── EXTRAIT CITÉ

CYRÉNAÏQUE ÉCOLE (Ve-IVe s. av. J.-C.)
Groupe de philosophes qui tire son nom de Cyrène, d'où était originaire son fondateur, Aristippe, disciple de Socrate. Les principaux successeurs d'Aristippe furent : sa fille Arété (une des rares femmes philosophes de l'Antiquité) ; le fils de celle-ci, Aristippe Metrodidactos (c'est-à-dire le « Disciple de sa mère ») ; Hêgêsias Péisithanatos (« qui conseille la Mort ») ; Annicéris ; Théodore l'Athée (Voir G. Giannantoni, I Cirenaici, Florence, 1958 ; E. Mannebach, Aristippi et Cyrenaicorum Fragmenta, Leyde, 1961).
Leurs écrits (pour la plupart des dialogues socratiques) sont perdus et leur doctrine n'est connue que par des témoignages postérieurs. Leur morale du plaisir se fonde sur un subjectivisme radical. Nous ne sommes certains que de nos impressions subjectives (impression de « blanc », de « sucré », d'« amer »), mais ces impressions sont incommunicables. Car, si les mots de « blanc », de « sucré », d'« amer » sont communs à tous les hommes, les sensations de « blanc », de « sucré », d'« amer » sont propres à chaque individu et inexprimables. Les phénomènes sont nos sensations subjectives, et non pas les objets eux-mêmes. S'il en est ainsi, chaque individu ne peut considérer comme bien que ce qu'il désire, c'est-à-dire son plaisir, et comme mal que ce qu'il fuit, c'est-à-dire ce qu'il éprouve comme douleur. Plaisir et douleur sont donc des expériences individuelles incommunicables, qui dépendent beaucoup plus de l'individu qui les éprouve que de l'objet qui les produit. Il y a plaisir lorsque l'émotion est douce et régulière ; douleur, lorsque l'émotion est violente. Il n'y a de plaisir que dans l'instant présent. S'attacher au passé, attendre l'avenir, chercher à se procurer les objets extérieurs sous le prétexte qu'ils sont causes des plaisirs, c'est se détourner de l'actualité du plaisir.

────
── LIGNES ENREGISTRÉES

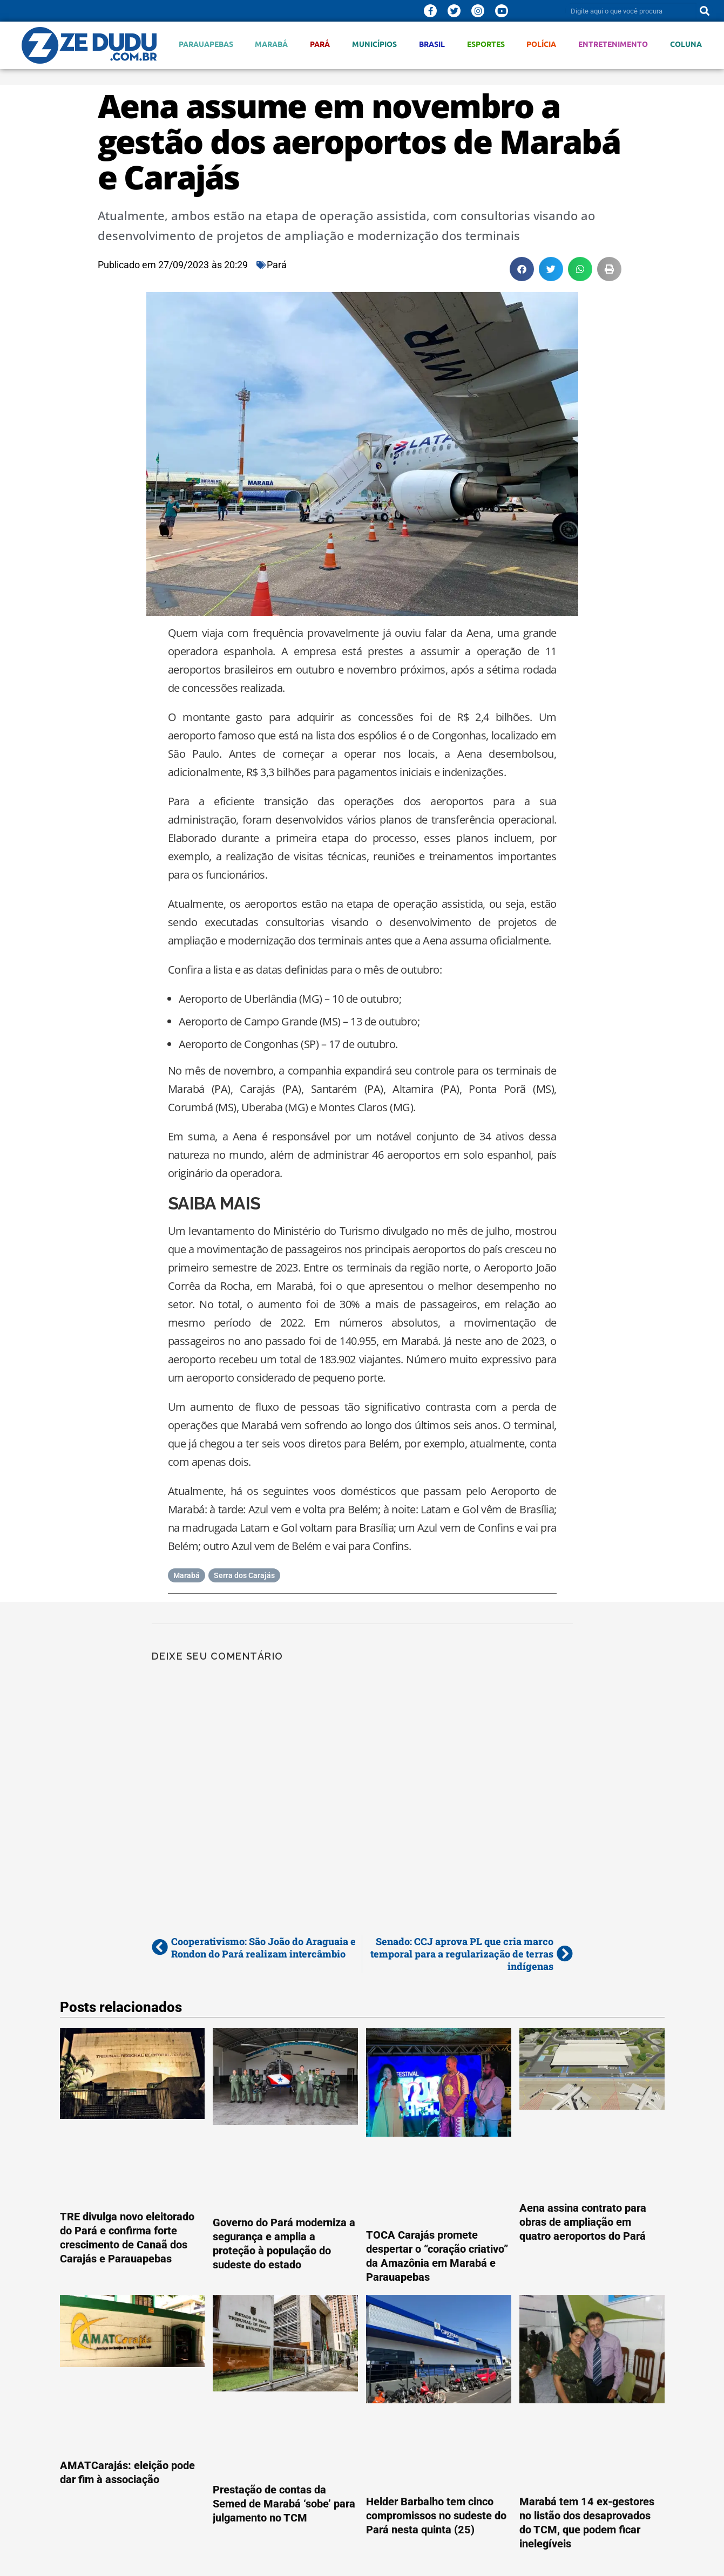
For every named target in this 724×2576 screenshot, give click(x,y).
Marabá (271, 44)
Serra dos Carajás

────
── LIGNES ENREGISTRÉES

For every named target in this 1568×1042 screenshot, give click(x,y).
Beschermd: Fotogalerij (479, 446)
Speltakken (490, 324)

────
── LIGNES ENREGISTRÉES

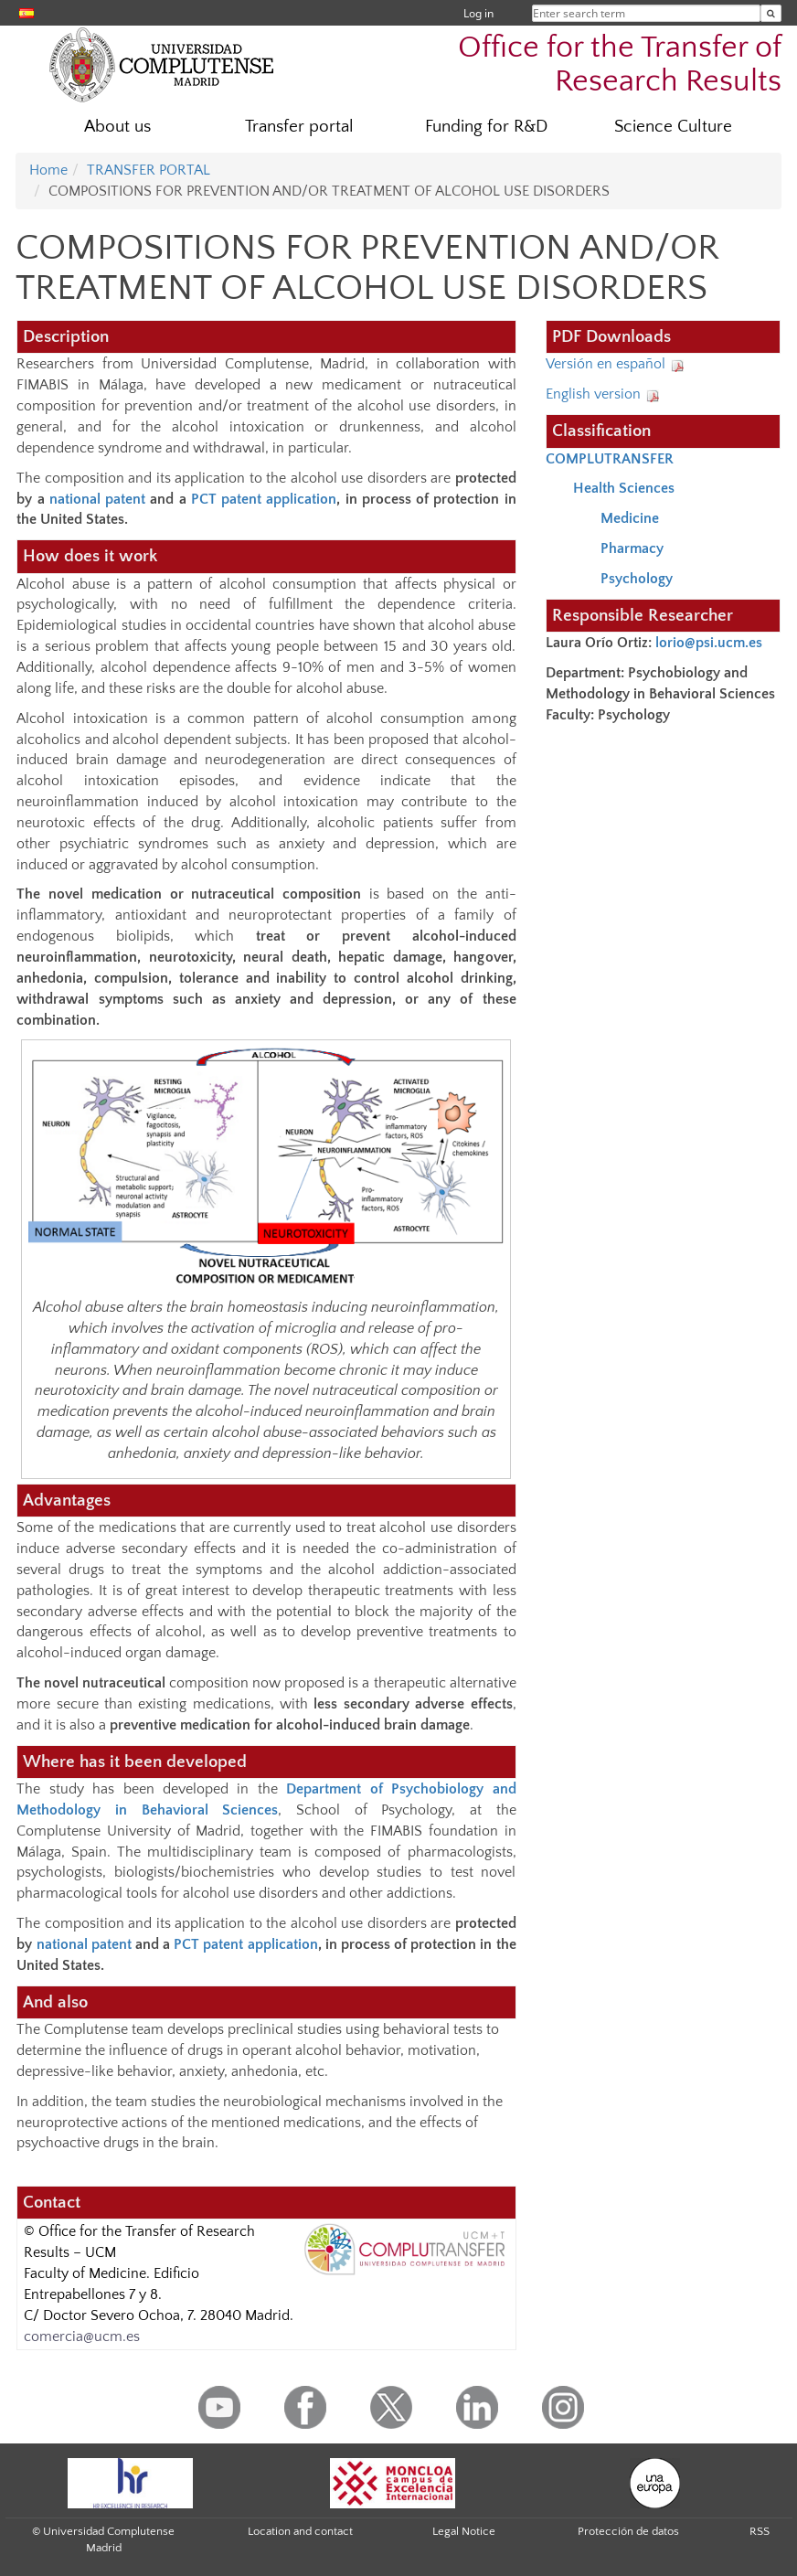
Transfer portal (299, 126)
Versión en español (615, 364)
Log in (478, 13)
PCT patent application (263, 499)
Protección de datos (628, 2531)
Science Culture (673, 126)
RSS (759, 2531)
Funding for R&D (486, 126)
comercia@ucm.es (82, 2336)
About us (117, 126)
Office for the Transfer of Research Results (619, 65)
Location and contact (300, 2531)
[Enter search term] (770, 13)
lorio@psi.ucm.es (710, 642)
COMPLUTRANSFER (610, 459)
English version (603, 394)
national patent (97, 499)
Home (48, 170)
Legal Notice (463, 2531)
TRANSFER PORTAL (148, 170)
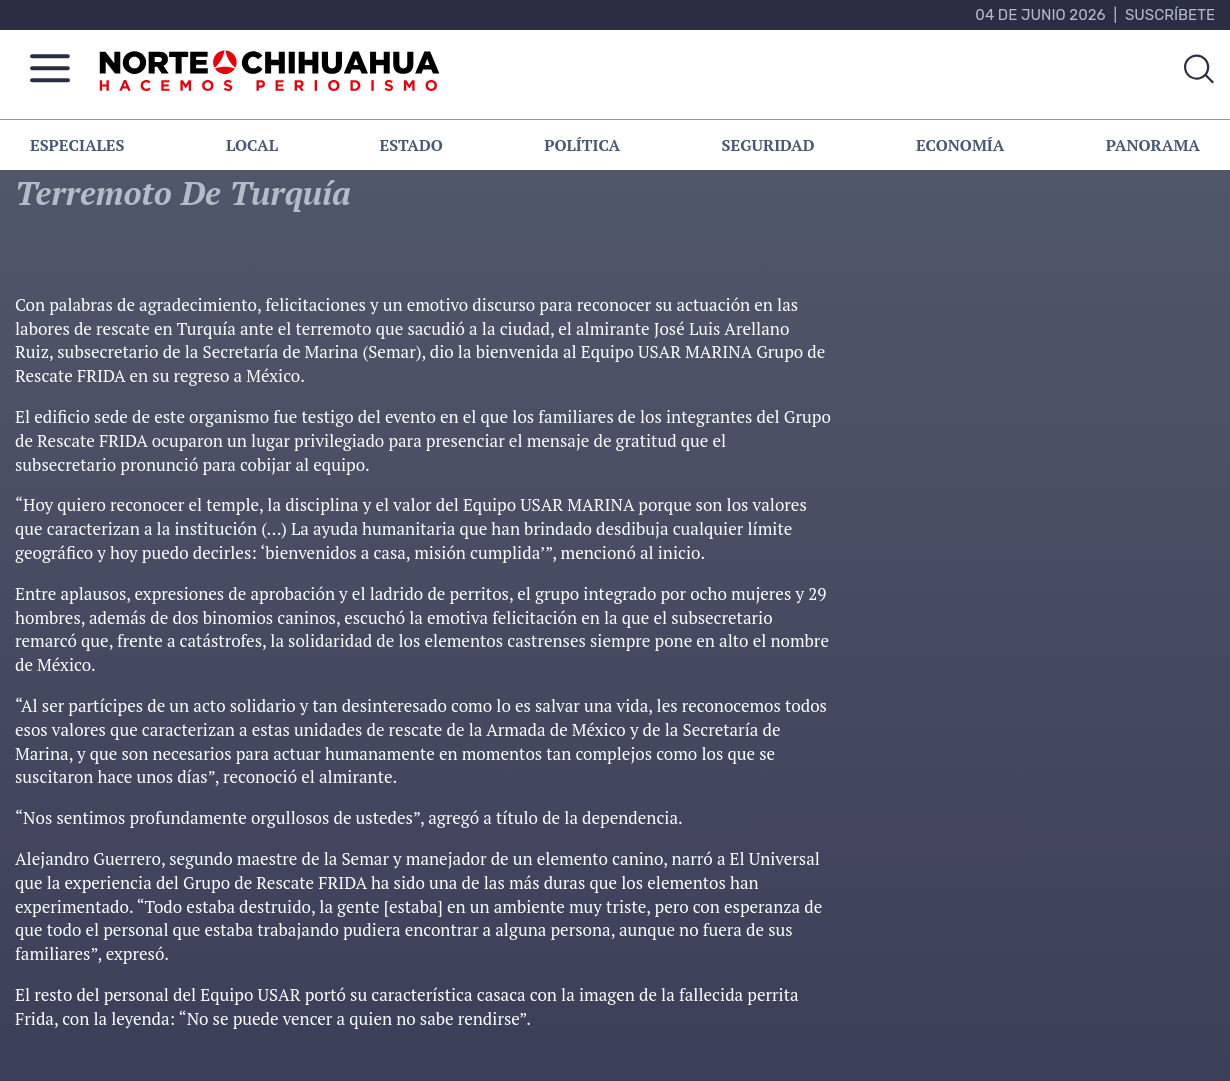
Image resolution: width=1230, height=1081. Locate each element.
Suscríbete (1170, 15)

────

Recopiez fidèlement le passage de l'article sur l'école cyrénaïque qui commence aux mots « CYRÉNAÏQUE ÉCOLE (Ve-IVe » et s'arrête après les mots « Fragmenta, Leyde, 1961). ».

• **RÉPONSE**
CYRÉNAÏQUE ÉCOLE (Ve-IVe s. av. J.-C.)
Groupe de philosophes qui tire son nom de Cyrène, d'où était originaire son fondateur, Aristippe, disciple de Socrate. Les principaux successeurs d'Aristippe furent : sa fille Arété (une des rares femmes philosophes de l'Antiquité) ; le fils de celle-ci, Aristippe Metrodidactos (c'est-à-dire le « Disciple de sa mère ») ; Hêgêsias Péisithanatos (« qui conseille la Mort ») ; Annicéris ; Théodore l'Athée (Voir G. Giannantoni, I Cirenaici, Florence, 1958 ; E. Mannebach, Aristippi et Cyrenaicorum Fragmenta, Leyde, 1961).